Emissions trading (or emission trading) is an administrative approach used to control pollution by providing economic incentives for achieving reductions in the emissions of pollutants. It is sometimes called cap and trade.

A central authority (usually a government or international body) sets a limit or cap on the amount of a pollutant that can be emitted. Companies or other groups are issued emission permits and are required to hold an equivalent number of allowances (or credits) which represent the right to emit a specific amount. The total amount of allowances and credits cannot exceed the cap, limiting total emissions to that level. Companies that need to increase their emission allowance must buy credits from those who pollute less. The transfer of allowances is referred to as a trade. In effect, the buyer is paying a charge for polluting, while the seller is being rewarded for having reduced emissions by more than was needed. Thus, in theory, those who can easily reduce emissions most cheaply will do so, achieving the pollution reduction at the lowest possible cost to society.[1]

There are active trading programs in several pollutants. For greenhouse gases the largest is the European Union Emission Trading Scheme.[2] In the United States there is a national market to reduce acid rain and several regional markets in nitrogen oxides.[3] Markets for other pollutants tend to be smaller and more localized.

The overall goal of an emissions trading plan is to reduce emissions. The cap is usually lowered over time - aiming towards a national emissions reduction target.[4] In other systems a portion of all traded credits must be retired, causing a net reduction in emissions each time a trade occurs. In many cap and trade systems, organizations which do not pollute may also participate, thus environmental groups can purchase and retire allowances or credits and hence drive up the price of the remainder according to the law of demand.[5] Corporations can also prematurely retire allowances by donating them to a nonprofit entity and then be eligible for a tax deduction.

Overview

Because emissions trading uses markets to determine how to deal with the problem of pollution, it is often touted as an example of effective free market environmentalism. However, emissions trading requires a cap to effectively reduce emissions, and the cap is a government regulatory mechanism, so it is somewhat of a misnomer to describe it as "free market" environmentalism. The entire procedure is premised on government intervention in the form of a cap. After a cap has been set by a government political process, individual companies are free to choose how or if they will reduce their emissions. Failure to reduce emissions is often punishable by a further government regulatory mechanism, a fine that increases costs of production. In theory, firms will choose the least-costly way to comply with the pollution regulation, which will lead to reductions where the least expensive solutions exist, while allowing emissions that are more expensive to reduce.

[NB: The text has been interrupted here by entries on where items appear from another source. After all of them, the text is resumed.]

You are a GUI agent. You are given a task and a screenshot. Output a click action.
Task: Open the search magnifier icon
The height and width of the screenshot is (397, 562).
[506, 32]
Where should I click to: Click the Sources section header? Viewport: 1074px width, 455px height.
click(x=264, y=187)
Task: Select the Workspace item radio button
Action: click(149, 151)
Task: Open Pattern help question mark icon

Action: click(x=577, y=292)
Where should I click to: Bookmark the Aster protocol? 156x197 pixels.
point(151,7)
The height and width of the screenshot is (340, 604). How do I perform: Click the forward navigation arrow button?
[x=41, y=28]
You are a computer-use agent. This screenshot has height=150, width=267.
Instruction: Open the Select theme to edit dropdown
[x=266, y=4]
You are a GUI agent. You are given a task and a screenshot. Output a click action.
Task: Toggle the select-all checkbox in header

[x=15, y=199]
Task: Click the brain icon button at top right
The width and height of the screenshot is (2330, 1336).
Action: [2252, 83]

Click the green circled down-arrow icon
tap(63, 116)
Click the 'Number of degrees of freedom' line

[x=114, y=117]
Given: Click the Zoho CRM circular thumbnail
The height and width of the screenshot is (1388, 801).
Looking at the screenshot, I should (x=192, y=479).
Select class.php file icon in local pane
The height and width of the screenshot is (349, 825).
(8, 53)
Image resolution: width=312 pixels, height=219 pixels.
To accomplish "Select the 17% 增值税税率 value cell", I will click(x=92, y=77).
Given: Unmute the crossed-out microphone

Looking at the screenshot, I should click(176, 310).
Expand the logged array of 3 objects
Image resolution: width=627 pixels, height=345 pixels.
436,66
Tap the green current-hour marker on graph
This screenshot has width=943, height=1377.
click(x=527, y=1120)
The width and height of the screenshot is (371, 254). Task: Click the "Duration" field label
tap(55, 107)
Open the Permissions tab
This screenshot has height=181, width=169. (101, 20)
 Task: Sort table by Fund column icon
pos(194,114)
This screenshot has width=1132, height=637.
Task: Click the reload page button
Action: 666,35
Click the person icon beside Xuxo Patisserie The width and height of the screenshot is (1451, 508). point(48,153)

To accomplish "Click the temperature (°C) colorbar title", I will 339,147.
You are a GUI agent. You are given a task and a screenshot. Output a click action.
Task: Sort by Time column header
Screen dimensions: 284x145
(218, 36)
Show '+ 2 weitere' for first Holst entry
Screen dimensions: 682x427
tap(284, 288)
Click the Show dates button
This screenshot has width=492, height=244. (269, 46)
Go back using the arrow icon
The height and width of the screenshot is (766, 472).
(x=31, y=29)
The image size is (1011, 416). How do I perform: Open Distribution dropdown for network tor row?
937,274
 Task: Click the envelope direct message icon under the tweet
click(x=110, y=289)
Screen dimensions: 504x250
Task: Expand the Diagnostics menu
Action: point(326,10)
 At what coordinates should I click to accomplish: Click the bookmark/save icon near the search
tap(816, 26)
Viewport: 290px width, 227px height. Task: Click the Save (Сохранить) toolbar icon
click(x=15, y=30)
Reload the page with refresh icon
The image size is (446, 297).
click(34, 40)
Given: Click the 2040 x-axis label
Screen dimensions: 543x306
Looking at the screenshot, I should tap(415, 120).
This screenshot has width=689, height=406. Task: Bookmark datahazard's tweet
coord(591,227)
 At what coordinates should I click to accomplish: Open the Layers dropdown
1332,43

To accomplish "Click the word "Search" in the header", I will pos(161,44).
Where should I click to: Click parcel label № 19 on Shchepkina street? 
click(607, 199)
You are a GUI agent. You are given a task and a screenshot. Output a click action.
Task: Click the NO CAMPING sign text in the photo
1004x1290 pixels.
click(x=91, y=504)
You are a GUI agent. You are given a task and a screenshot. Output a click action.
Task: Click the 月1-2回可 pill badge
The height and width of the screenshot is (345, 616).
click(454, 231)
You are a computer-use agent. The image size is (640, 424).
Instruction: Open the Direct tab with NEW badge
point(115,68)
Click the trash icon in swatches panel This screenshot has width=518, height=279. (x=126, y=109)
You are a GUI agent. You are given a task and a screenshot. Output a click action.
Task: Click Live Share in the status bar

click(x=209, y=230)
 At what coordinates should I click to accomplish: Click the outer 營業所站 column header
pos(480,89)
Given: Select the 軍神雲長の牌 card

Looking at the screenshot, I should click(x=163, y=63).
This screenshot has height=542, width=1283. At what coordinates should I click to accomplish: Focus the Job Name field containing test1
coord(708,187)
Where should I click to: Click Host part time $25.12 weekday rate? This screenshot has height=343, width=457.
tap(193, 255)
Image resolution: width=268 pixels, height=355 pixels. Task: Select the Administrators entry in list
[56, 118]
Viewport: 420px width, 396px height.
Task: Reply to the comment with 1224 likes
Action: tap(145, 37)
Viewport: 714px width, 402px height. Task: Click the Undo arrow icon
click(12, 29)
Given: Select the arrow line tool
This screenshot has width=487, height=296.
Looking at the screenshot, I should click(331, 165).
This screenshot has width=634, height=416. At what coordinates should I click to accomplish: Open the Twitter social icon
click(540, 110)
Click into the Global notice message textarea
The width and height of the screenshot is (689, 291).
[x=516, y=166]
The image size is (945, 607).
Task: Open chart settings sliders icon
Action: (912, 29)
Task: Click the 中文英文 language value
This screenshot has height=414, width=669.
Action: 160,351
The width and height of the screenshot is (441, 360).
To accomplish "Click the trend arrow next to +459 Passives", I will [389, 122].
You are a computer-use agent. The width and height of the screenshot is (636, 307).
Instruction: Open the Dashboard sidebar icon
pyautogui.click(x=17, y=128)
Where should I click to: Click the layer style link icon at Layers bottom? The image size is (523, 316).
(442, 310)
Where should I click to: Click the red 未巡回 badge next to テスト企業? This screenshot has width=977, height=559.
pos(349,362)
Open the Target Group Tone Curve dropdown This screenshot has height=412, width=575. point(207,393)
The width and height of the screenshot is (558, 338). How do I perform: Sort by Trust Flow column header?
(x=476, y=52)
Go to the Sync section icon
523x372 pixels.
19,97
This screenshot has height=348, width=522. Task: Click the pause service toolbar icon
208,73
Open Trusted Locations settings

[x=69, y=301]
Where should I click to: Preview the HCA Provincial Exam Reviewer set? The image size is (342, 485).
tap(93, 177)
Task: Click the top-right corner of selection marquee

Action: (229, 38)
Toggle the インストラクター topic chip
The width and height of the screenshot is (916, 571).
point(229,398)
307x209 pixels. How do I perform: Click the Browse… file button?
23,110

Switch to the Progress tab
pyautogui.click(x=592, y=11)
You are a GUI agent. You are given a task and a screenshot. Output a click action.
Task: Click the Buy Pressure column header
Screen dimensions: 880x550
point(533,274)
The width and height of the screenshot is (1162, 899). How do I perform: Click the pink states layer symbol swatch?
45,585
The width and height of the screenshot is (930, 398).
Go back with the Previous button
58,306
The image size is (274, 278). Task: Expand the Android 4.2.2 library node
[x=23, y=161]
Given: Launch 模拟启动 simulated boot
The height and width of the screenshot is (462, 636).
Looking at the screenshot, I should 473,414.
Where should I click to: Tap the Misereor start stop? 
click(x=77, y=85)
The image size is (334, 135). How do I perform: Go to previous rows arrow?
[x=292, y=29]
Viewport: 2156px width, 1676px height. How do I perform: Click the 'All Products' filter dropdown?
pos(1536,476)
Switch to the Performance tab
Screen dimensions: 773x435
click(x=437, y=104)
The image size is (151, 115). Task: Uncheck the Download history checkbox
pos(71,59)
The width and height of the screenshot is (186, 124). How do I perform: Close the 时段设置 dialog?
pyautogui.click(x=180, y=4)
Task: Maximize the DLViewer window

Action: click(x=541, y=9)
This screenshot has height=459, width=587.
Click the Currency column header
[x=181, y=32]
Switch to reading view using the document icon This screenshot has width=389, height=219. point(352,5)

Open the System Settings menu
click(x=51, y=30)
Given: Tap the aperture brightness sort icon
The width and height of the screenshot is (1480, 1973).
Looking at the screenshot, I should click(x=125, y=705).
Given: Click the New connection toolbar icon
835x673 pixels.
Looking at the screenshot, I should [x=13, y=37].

Cap and trade versus baseline and credit

The textbook emissions trading program can be called a "cap and trade" approach in which an aggregate cap on all sources is established and these sources are then allowed to trade amongst themselves to determine which sources actually emit the total pollution load. An alternative approach with important differences is a baseline and credit program.[18] In a baseline and credit program a set of polluters that are not under an aggregate cap can create credits by reducing their emissions below a baseline level of emissions. These credits can be purchased by polluters that do have a regulatory limit. Many of the criticisms of trading in general are targeted at baseline and credit programs rather than cap type programs.